FCA delays changes to DB pension transfer rules

In July 2019 the FCA published its final proposals to reform DB transfer advice which included plans to ban ‘contingent’ charging,

Rozi Jones
|
26th March 2020
FCA new
"It is vital that consumer protection measures are maintained as far as possible, despite the present situation."

Long-awaited changes to the FCA’s rules around Defined Benefit pension transfers have been delayed by up to six months, according to information on the regulator's website.

The FCA has been looking into the DB transfer market since the volume of transfers surged after the introduction of Pension Freedoms in 2015. It had raised concerns about the high volume of transfer advice which it regarded as ‘unsuitable’ and has stepped up its data collection and investigation of individual firms.

The issue also received a lot of attention in the last Parliament from the Work and Pensions Select Committee, not least in light of poor advice given to some members of the British Steel Pension Scheme.

In July 2019 the FCA published its final proposals to reform DB transfer advice (CP19/25) which included plans to ban ‘contingent’ charging, to introduce a new form of ‘abridged’ advice, and to crack down on high ongoing charges post transfer.

The implementation of these changes had been expected imminently, and until yesterday the FCA website said: “We will consider the feedback we receive on this Consultation Paper and publish our finalised Handbook text in a Policy Statement in the first quarter of 2020.”

But yesterday the FCA changed its webpage to say: “We will publish our finalised Handbook text in a Policy Statement in the second quarter or third quarter of 2020.”

As a result of this, changes to the rules around DB transfer advice could be delayed by up to six months.

Clive Harrison, partner at pensions consultants LCP, commented: “The DB advice market is very diverse with a mix of high quality advice sitting alongside cases where the FCA finds that members have clearly been given unsuitable advice.

"If the FCA believes that the consumer detriment from poor quality advice runs into billions of pounds, it is very disappointing that measures designed to improve the advice market have been delayed.

"Given the particular concerns in the current Covid-19 environment about pension scheme members being vulnerable to scammers, and poor quality advisers taking advantage of members’ fears, it is vital that consumer protection measures are maintained as far as possible, despite the present situation.”

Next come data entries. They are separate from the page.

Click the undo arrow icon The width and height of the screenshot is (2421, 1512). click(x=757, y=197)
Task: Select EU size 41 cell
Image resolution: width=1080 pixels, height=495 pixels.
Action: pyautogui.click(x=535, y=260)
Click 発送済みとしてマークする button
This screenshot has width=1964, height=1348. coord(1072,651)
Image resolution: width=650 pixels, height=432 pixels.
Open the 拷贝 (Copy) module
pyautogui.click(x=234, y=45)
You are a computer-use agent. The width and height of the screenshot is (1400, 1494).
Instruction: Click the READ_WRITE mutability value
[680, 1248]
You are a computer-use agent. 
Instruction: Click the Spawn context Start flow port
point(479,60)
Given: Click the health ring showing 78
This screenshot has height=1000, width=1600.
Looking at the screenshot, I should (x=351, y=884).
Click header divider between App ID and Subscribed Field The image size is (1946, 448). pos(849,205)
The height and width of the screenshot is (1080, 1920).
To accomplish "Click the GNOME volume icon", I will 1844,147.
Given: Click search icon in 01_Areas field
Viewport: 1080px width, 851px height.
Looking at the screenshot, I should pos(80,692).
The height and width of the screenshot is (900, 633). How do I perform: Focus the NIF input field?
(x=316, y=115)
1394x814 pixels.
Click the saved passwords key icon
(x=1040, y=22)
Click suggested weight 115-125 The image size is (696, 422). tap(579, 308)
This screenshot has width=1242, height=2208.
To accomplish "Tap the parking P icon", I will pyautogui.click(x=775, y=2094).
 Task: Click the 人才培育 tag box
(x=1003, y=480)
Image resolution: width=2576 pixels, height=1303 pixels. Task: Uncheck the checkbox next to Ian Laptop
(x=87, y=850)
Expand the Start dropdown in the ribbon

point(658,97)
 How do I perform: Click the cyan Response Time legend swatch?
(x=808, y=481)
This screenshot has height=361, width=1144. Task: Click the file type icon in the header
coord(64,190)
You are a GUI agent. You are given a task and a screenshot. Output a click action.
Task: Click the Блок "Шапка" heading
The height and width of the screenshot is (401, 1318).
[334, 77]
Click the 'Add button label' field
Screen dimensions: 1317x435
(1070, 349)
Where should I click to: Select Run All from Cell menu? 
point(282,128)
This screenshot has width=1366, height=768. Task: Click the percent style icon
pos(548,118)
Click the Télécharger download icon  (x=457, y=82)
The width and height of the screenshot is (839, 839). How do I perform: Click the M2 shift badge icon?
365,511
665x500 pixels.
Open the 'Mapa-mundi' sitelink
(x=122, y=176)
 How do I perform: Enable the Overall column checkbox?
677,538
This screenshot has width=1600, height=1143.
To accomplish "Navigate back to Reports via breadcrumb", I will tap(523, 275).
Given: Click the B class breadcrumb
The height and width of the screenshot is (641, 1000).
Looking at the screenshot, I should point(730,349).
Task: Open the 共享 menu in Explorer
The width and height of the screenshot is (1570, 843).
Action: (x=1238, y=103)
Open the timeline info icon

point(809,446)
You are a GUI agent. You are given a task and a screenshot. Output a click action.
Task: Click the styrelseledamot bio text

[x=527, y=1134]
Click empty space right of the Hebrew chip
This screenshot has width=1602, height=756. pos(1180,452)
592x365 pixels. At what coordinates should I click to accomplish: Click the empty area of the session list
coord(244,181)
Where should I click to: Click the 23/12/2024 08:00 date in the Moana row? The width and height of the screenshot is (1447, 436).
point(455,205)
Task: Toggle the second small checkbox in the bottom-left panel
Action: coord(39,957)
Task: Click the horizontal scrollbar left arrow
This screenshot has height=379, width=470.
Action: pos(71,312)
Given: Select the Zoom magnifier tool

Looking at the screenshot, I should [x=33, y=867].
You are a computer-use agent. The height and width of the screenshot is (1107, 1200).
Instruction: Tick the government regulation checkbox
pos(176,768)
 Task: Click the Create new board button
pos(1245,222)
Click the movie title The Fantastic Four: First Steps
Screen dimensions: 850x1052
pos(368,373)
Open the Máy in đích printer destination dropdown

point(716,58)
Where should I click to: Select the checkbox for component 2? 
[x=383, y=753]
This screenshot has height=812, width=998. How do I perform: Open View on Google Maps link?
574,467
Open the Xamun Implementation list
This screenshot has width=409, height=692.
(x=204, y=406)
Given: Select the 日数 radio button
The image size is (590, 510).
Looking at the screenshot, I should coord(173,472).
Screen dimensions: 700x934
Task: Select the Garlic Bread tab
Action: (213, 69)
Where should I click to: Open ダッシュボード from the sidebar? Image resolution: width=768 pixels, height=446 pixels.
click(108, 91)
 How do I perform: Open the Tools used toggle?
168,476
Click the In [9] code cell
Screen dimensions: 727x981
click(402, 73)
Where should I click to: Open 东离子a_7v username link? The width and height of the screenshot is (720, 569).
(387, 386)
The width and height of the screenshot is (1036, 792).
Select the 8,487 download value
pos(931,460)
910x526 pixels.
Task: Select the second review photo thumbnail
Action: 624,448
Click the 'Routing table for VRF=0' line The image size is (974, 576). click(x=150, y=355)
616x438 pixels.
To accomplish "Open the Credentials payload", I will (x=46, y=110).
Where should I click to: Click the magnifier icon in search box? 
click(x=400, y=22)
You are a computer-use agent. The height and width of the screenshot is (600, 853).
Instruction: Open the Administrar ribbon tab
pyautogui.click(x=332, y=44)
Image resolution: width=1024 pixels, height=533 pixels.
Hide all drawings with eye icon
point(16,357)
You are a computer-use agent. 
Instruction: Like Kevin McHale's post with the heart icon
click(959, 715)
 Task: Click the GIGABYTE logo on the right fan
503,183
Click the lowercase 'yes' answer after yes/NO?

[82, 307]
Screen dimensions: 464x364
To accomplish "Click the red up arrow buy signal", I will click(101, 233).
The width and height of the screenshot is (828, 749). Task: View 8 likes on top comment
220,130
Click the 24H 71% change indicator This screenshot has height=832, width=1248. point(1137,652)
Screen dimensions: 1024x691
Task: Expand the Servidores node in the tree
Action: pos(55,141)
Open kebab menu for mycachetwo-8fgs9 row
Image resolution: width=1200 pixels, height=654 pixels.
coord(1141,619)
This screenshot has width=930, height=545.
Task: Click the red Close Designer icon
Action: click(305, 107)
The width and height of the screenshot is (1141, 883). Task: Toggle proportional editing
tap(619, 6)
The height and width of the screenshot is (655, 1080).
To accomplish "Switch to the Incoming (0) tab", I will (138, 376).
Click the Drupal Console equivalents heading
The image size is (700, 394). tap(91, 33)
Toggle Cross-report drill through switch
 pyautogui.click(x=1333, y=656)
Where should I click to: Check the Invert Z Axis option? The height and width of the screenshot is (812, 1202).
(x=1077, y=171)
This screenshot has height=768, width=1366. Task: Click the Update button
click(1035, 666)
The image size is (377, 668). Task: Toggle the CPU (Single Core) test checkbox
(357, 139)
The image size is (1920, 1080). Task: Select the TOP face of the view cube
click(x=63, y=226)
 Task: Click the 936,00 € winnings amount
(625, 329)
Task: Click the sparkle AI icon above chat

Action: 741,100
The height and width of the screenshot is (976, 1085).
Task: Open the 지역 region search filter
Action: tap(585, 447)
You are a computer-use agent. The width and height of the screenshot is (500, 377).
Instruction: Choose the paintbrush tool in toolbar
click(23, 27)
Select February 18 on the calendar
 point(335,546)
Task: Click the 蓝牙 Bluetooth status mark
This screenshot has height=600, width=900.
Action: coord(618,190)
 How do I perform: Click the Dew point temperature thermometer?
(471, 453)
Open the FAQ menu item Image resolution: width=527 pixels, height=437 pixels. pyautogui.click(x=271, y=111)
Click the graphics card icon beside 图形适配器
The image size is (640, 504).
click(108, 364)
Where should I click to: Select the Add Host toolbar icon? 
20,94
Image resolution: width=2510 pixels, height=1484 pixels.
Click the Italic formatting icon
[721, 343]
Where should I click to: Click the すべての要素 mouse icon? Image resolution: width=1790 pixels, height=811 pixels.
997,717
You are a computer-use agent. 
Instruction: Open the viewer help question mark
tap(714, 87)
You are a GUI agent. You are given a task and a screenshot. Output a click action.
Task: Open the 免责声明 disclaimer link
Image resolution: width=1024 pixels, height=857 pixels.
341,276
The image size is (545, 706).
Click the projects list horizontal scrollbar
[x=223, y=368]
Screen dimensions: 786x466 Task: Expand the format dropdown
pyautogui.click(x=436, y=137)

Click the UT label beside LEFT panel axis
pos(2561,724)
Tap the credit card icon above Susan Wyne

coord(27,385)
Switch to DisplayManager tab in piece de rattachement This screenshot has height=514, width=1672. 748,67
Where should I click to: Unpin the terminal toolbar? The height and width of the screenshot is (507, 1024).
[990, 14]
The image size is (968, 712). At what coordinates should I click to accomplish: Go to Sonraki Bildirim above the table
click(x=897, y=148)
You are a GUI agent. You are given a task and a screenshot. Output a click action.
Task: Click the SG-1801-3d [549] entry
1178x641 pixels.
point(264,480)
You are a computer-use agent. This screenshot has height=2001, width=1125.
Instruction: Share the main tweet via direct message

Steven Cameron, pensions director at Aegon, added: “We welcome the FCA’s decision to defer its policy statement on the proposed ban on contingent charging and other future interventions on advice on defined benefit transfers. In these unprecedented times, people need advice more than ever and a contingent charge ban, leaving individuals no choice but to pay upfront for advice, would have made it more difficult for some individuals to access advice on DB transfers. The FCA had proposed a carve out from the ban for those in significant financial hardship, but in the current climate it would have been even harder to objectively assess whether an individual met that definition.

“As with everything, the coronavirus crisis affects the considerations around transferring from DB to DC. Any decision to give up a guaranteed income for life to access the pension freedoms, with ongoing stock market risks and opportunities is very personal to the individual. This, coupled with scheme by scheme funding impacts and possible changes to transfer value calculation bases mean the value of advice has never been higher.”